Information given below:

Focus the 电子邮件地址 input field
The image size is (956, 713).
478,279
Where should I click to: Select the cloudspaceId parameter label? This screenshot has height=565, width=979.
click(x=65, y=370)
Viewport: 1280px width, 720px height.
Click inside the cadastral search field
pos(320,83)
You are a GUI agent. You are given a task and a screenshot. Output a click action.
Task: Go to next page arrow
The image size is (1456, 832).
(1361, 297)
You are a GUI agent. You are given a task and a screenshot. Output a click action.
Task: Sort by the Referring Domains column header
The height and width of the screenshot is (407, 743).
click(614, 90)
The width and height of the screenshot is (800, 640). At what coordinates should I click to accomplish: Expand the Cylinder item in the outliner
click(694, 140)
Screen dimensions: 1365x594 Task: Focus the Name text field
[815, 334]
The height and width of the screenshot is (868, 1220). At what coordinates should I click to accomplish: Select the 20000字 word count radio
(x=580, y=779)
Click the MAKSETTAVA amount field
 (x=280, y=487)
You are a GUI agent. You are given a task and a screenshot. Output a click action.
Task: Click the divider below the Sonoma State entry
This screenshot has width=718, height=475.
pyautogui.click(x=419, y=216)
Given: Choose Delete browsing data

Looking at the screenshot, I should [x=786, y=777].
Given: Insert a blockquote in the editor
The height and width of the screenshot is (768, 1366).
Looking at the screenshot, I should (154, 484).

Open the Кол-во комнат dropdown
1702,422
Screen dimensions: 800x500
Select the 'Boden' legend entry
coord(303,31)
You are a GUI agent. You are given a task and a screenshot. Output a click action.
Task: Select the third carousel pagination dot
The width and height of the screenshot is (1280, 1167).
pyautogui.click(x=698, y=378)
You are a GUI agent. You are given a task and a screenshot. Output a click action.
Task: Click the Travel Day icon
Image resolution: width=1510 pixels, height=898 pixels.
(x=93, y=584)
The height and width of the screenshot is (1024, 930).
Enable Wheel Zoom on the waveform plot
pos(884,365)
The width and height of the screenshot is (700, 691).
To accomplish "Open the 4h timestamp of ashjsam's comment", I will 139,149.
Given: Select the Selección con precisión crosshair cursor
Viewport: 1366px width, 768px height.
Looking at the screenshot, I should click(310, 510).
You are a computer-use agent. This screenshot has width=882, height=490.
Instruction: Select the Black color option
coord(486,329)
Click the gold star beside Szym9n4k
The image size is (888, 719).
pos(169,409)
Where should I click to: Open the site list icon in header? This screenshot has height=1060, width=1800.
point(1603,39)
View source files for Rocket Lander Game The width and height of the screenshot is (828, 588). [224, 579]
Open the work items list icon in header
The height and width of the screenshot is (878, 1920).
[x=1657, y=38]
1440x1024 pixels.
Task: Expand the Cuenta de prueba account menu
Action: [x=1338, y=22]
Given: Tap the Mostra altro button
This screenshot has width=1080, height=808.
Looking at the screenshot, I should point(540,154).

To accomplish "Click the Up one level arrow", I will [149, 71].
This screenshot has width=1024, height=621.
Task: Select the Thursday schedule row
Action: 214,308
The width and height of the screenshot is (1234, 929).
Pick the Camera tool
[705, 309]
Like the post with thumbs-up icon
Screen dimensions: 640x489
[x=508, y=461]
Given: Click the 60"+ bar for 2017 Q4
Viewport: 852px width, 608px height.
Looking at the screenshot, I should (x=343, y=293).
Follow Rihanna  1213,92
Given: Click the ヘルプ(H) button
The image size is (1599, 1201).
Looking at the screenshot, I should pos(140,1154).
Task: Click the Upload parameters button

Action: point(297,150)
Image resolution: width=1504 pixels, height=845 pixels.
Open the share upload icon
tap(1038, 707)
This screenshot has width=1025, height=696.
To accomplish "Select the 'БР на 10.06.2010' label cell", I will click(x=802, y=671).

End of Information given.

- About this task -
Reproduce every record, matching each line exactly.

- Response below -
Focus the 电子邮件地址 input field
The image size is (956, 713).
478,279
Where should I click to: Select the cloudspaceId parameter label? This screenshot has height=565, width=979.
click(x=65, y=370)
Viewport: 1280px width, 720px height.
Click inside the cadastral search field
pos(320,83)
You are a GUI agent. You are given a task and a screenshot. Output a click action.
Task: Go to next page arrow
The image size is (1456, 832).
(1361, 297)
You are a GUI agent. You are given a task and a screenshot. Output a click action.
Task: Sort by the Referring Domains column header
The height and width of the screenshot is (407, 743).
click(614, 90)
The width and height of the screenshot is (800, 640). At what coordinates should I click to accomplish: Expand the Cylinder item in the outliner
click(694, 140)
Screen dimensions: 1365x594 Task: Focus the Name text field
[815, 334]
The height and width of the screenshot is (868, 1220). At what coordinates should I click to accomplish: Select the 20000字 word count radio
(x=580, y=779)
Click the MAKSETTAVA amount field
 (x=280, y=487)
You are a GUI agent. You are given a task and a screenshot. Output a click action.
Task: Click the divider below the Sonoma State entry
This screenshot has width=718, height=475.
pyautogui.click(x=419, y=216)
Given: Choose Delete browsing data

Looking at the screenshot, I should [x=786, y=777].
Given: Insert a blockquote in the editor
The height and width of the screenshot is (768, 1366).
Looking at the screenshot, I should (154, 484).

Open the Кол-во комнат dropdown
1702,422
Screen dimensions: 800x500
Select the 'Boden' legend entry
coord(303,31)
You are a GUI agent. You are given a task and a screenshot. Output a click action.
Task: Select the third carousel pagination dot
The width and height of the screenshot is (1280, 1167).
pyautogui.click(x=698, y=378)
You are a GUI agent. You are given a task and a screenshot. Output a click action.
Task: Click the Travel Day icon
Image resolution: width=1510 pixels, height=898 pixels.
(x=93, y=584)
The height and width of the screenshot is (1024, 930).
Enable Wheel Zoom on the waveform plot
pos(884,365)
The width and height of the screenshot is (700, 691).
To accomplish "Open the 4h timestamp of ashjsam's comment", I will 139,149.
Given: Select the Selección con precisión crosshair cursor
Viewport: 1366px width, 768px height.
Looking at the screenshot, I should click(310, 510).
You are a computer-use agent. This screenshot has width=882, height=490.
Instruction: Select the Black color option
coord(486,329)
Click the gold star beside Szym9n4k
The image size is (888, 719).
pos(169,409)
Where should I click to: Open the site list icon in header? This screenshot has height=1060, width=1800.
point(1603,39)
View source files for Rocket Lander Game The width and height of the screenshot is (828, 588). [224, 579]
Open the work items list icon in header
The height and width of the screenshot is (878, 1920).
[x=1657, y=38]
1440x1024 pixels.
Task: Expand the Cuenta de prueba account menu
Action: [x=1338, y=22]
Given: Tap the Mostra altro button
This screenshot has width=1080, height=808.
Looking at the screenshot, I should point(540,154).

To accomplish "Click the Up one level arrow", I will [149, 71].
This screenshot has width=1024, height=621.
Task: Select the Thursday schedule row
Action: 214,308
The width and height of the screenshot is (1234, 929).
Pick the Camera tool
[705, 309]
Like the post with thumbs-up icon
Screen dimensions: 640x489
[x=508, y=461]
Given: Click the 60"+ bar for 2017 Q4
Viewport: 852px width, 608px height.
Looking at the screenshot, I should (x=343, y=293).
Follow Rihanna  1213,92
Given: Click the ヘルプ(H) button
The image size is (1599, 1201).
Looking at the screenshot, I should pos(140,1154).
Task: Click the Upload parameters button

Action: point(297,150)
Image resolution: width=1504 pixels, height=845 pixels.
Open the share upload icon
tap(1038, 707)
This screenshot has width=1025, height=696.
To accomplish "Select the 'БР на 10.06.2010' label cell", I will click(x=802, y=671).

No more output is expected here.